If you are a lover of winter camping it is important to know how low the temperature can drop before it is unsafe to charge your batteries.

Lead Acid

Lead acid batteries can charge at temperatures as low as -4 °F or -20 °C (check your battery with your manufacturer). But these batteries also require the most attention in the winter. This battery has the highest risk of freezing at lower temperatures. The production of off-gassing requires this type of battery to be well ventilated making it more difficult to keep then warm.

AGM

AGM batteries also can charge at temperatures as low as -4 °F or -20 °C but produce less off-gassing than lead-acid batteries. This type of battery will be easier to insulate from the cold.

Lithium

Lithium batteries cannot be charged at temperatures below 32 °F or 0 °C. But the advantage to these batteries is they do not produce off-gassing and can even be installed inside the RV which will allow for temperature regulation. Some manufactures of lithium also include warming technology inside the battery or you can wrap them in a warming blanket made specifically for cold climates.


More Power

We choose lithium batteries based on the power we wanted to use while boondocking without turning on the generator. Our Battle Born lithium batteries allow us to use appliances with large energy draws such as the instant pot, toaster, coffee pot, and flat iron without a second thought! Lead-acid and AGM batteries are not able to handle power draw as large as lithium.

Your Best RV Battery

So for us, lithium was the clear choice for our upgrade. Which of these batteries will work best for you? Do you know what type of battery you are using in your RV right now? Are you thinking of upgrading?

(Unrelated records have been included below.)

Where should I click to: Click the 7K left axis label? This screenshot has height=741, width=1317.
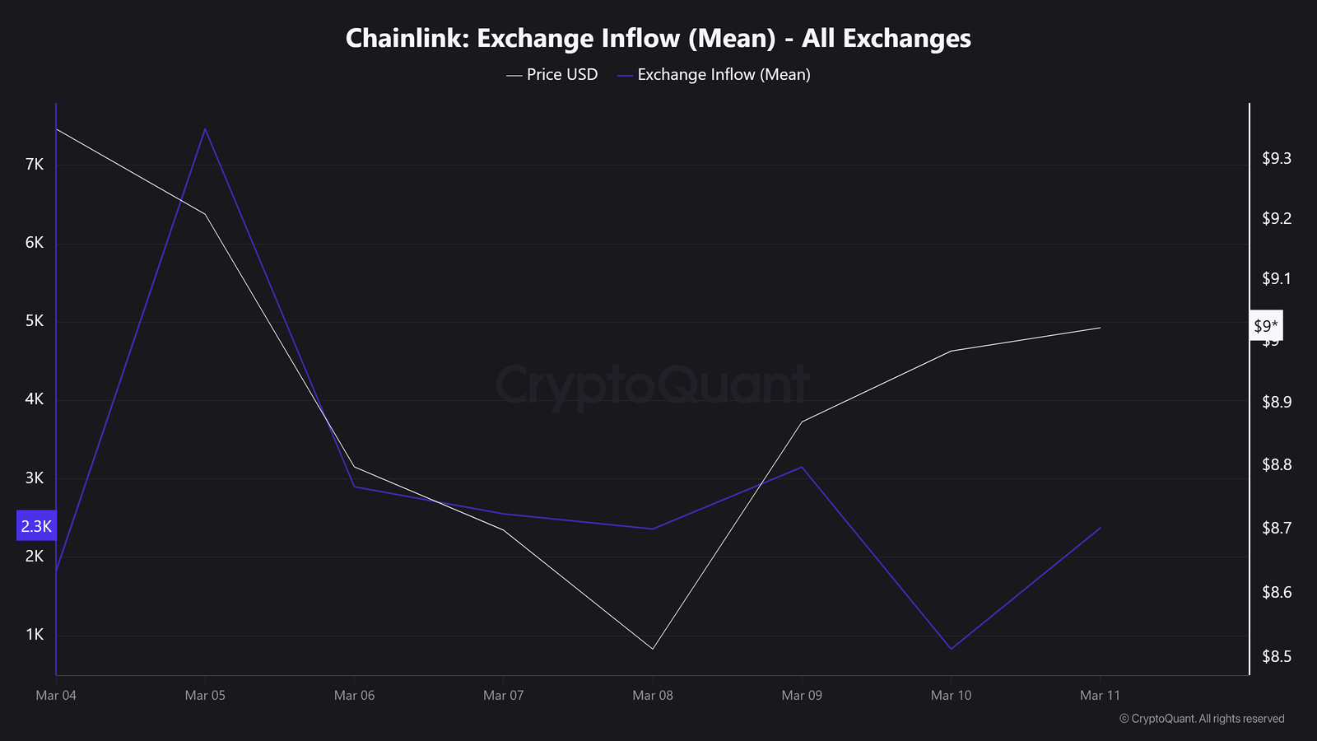[x=35, y=165]
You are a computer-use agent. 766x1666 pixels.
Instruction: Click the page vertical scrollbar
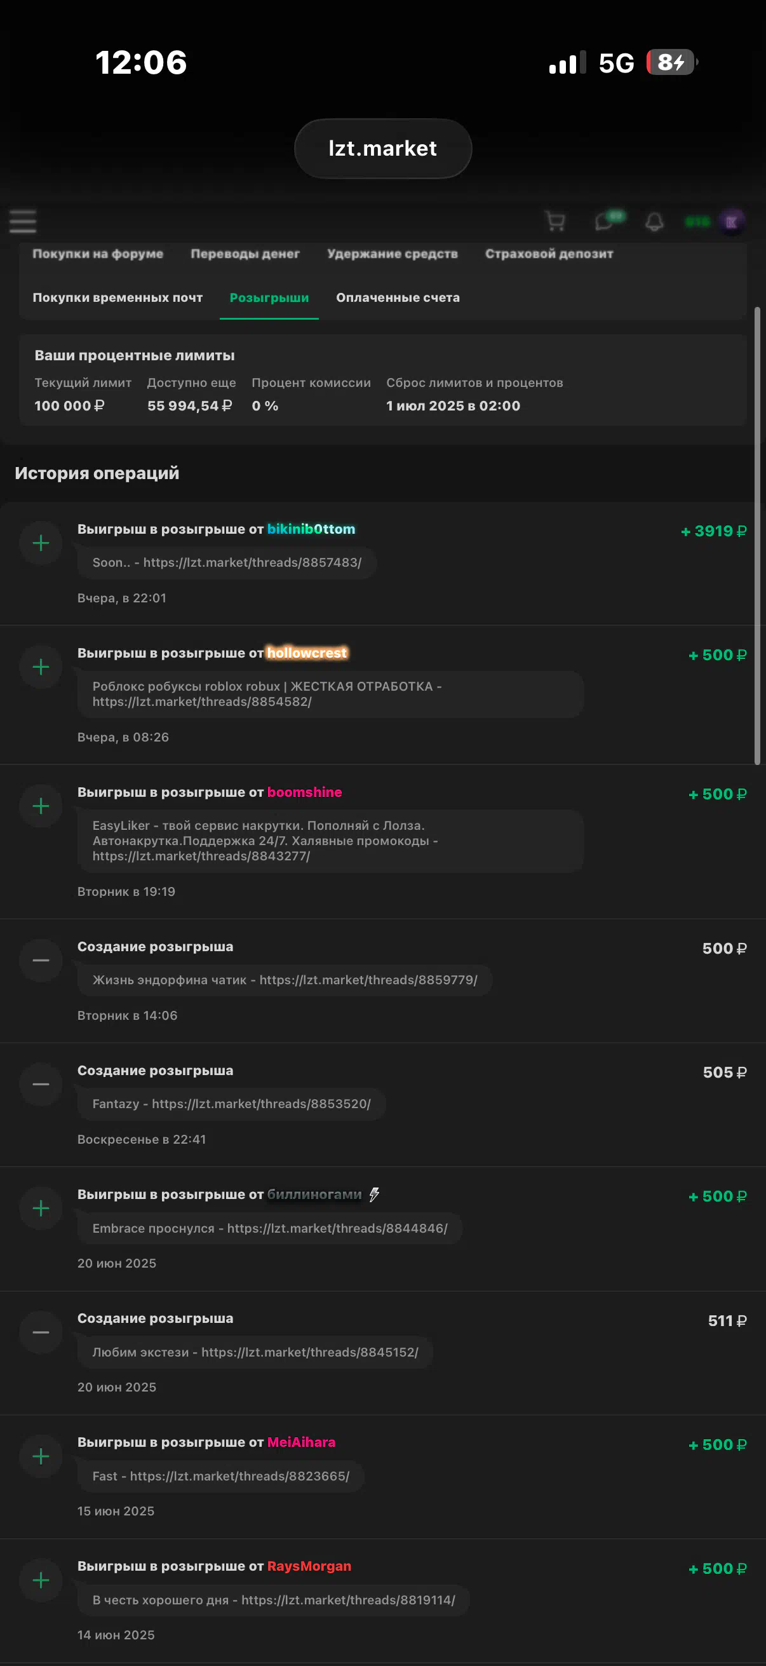pyautogui.click(x=757, y=536)
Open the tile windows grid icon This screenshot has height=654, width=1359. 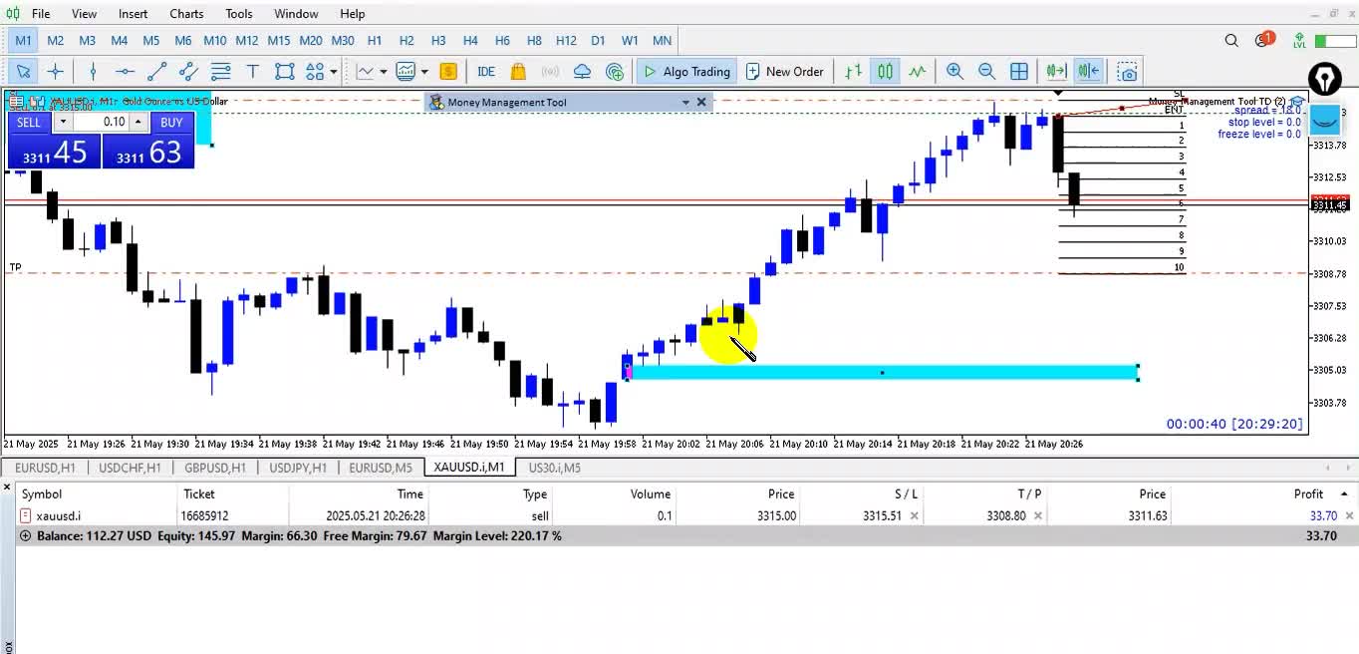point(1019,72)
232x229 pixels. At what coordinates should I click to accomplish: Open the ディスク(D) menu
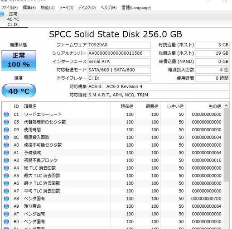(x=87, y=8)
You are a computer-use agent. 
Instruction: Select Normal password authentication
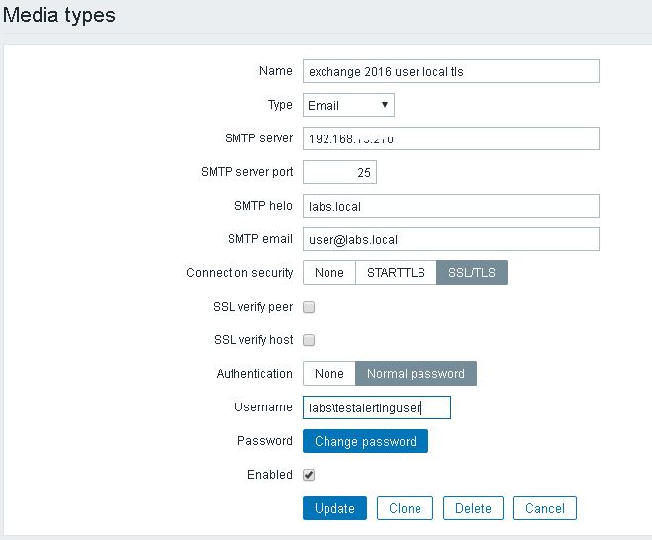click(416, 374)
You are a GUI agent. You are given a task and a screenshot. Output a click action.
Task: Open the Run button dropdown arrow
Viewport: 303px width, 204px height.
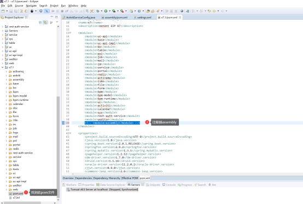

Author: Stacy, You, Me & the RV, ALL RIGHTS RESERVED, 2020

3 Comments

  • Avatar

    Pat Pieper

    Battleborn sells a Li-BIM Battery Isolation Manager that was an exact replacement for the one in my coach, almost (I had to flip it over to connect cables properly) that addresses these issues.

  • Avatar

    Jing Li

    Got questions for your lithium setup:

    1. Did you swap the chassis bank to lithium too?
    2. If not for #1, can the alternator charge both when engine is running?
    3. If yes for #2, did you use any dc-dc converter to charge the house bank?
    4. Can you still use the boost start to combine both banks to start engine?
    5. How many spare amps do you have to charge the house bank?

    I got these questions for you because the wet cell/agm is not compatible to lithium (lifepo4 or li-ion) when parallel-charging with the existing separator/isolator for lead-acid ones.

    • Avatar

      Youmerv

      1. No
      2. Yes
      3. NA
      4. Yes, but we have not needed to thankfully
      5. I am not sure exactly but it is not a lot. If we had not upgraded to solar we would have replaced our alternator to increase the charge.

      I hope this helps.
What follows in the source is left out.